Miami nurse fired after sharing photos of baby with birth defect online
Sierra Samuels was let go Sept. 15 for HIPAA violations, hospital says
A nurse in Miami was fired last month after she posted pictures of a baby with a birth defect on social media.
Sierra Samuels was relieved of her duties on Sept. 15 at Jackson Memorial Hospital where she worked since 2016, most recently serving in the neonatal intensive care unit (NICU), according to an NBC News report. She was accused of making derisive comments in the online post about the newborn, which also raised privacy concerns.
“My night was going great then boom!” the caption read in one post seen by the outlet’s investigations team. “Your intestines posed to be inside not outside baby! #Gastroschisis,” read another message alongside another photo.

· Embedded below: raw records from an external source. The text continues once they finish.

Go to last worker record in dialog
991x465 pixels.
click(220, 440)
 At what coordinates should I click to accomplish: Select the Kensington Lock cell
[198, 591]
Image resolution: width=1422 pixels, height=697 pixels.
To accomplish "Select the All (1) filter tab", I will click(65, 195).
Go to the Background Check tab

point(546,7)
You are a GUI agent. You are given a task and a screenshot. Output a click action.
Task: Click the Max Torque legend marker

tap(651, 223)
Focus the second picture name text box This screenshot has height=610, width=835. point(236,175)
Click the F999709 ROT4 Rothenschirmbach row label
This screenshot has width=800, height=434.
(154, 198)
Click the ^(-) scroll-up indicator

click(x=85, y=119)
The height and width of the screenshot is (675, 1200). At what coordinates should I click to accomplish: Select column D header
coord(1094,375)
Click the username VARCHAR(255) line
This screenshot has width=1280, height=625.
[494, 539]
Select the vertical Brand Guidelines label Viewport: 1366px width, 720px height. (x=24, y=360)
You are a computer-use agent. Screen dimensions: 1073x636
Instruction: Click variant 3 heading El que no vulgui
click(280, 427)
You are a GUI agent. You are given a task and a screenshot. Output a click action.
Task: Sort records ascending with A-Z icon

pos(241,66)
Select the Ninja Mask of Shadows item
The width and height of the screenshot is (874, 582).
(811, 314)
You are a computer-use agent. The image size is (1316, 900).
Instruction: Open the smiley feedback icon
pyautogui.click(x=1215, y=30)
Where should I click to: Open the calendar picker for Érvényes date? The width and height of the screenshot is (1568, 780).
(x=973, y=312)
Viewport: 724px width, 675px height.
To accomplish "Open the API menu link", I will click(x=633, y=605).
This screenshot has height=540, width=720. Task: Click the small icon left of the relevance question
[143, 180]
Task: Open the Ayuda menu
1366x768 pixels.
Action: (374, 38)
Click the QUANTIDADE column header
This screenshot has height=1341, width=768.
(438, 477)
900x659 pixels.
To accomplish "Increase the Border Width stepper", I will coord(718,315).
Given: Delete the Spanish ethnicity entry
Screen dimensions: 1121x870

The photos were shared on Samuels’ Instagram, according to WSVN. Her Instagram profile is now private.
Gastroschisis is a condition in which intestines are visible outside of the body via a hole in the abdominal wall.
Jackson Memorial spokesperson Lidia Amoretti stated that the hospital found out about Samuels’ actions on Sept. 8. She was accused of mocking the infant and later put on administrative leave.
By posting the photos without parental consent, Samuels was in violation of the Health Insurance Portability and Accountability Act (HIPAA).
Samuels, who had posted several photos of herself on the job, ultimately posted two photos of the newborn baby from inside the NICU, according to WSVN.
WSVN reports a Jackson Health System spokesperson issued a statement about Samuels’ actions:
“Protecting the privacy of our patients is always a top priority at Jackson Health System. Any potential privacy breach is taken seriously and thoroughly investigated,” the statement read. “As soon as we learned of this potential breach, we immediately placed this employee under administrative leave pending the outcome of the investigation.”
More than 1,800 babies are estimated to be born with gastroschisis each year, according to the Centers for Disease Control and Prevention (CDC). It requires surgery for the abdominal wall to be repaired and to place the organs back inside the body. However, babies who suffer from the defect, even after surgery, have difficulty absorbing nutrients, eating and digesting food.